Don't you love it? Schultz accuses the caller of "not being honest to the facts" while Schultz vandalizes numbers.
Even if the $85 billion figure cited by Schultz was correct, which it isn't, this isn't remotely close to "damn near a third" of $3.5 trillion.
Seeing how Schultz is a frequent NewsBusters reader and often mentions us on the air, I'll try to walk him through this. Just a thought, Ed, you may want to curl up for a long nap before reading any further, followed by several espressos.

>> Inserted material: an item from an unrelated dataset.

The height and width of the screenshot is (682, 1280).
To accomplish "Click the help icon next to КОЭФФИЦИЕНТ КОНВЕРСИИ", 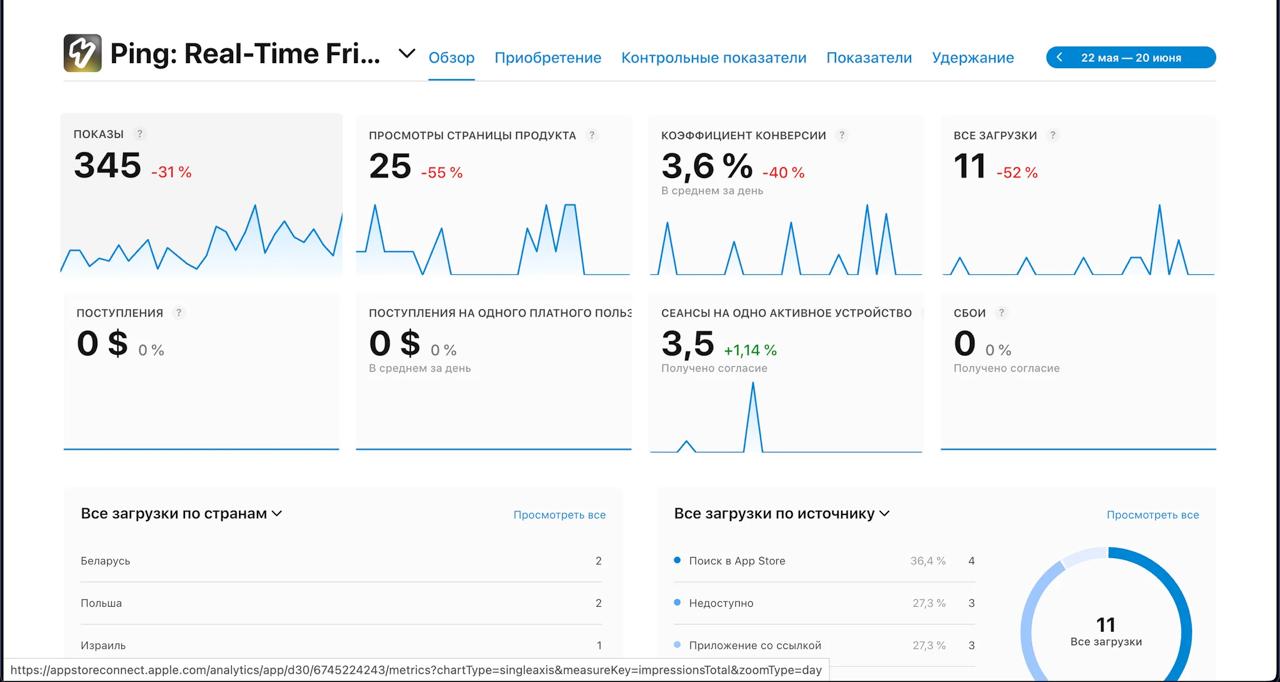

You know how one million is equal to a thousand times a thousand? Go figure, much the same thing happens when it comes to a billion -- that's a thousand times one million. Even more amazing, a similar dynamic is involved in getting to a trillion. (Still with me? Try jumping jacks, just in case). To get to that much-ballyhooed figure of one trillion, you multiply one billion by a thousand. Yeah, I know, we're talking lots of zeroes, but you're used to that from working at MSNBC.
Think of it this way -- $3.5 trillion could just as easily be described as $100 billion times 35. You claim that $85 billion is "damn near a third" of $3.5 trillion. More accurately, $85 billion is just under a third of $260 billion -- $85 billion times three equals $255 billion. And $255 billion, even you'd be inclined to agree, is far, far smaller than $3.5 trillion. You do agree with that, right ...?
How about this to simplify matters -- isn't it safe to say that a third of $3.5 trillion is somewhere in the vicinity of ... one trillion?
For what it's worth, I don't think you were being dishonest when you make this claim -- just mistaken. And now that your error has been pointed out, that the tornado you predicted more closely resembles a hailstorm, I look forward to your correction.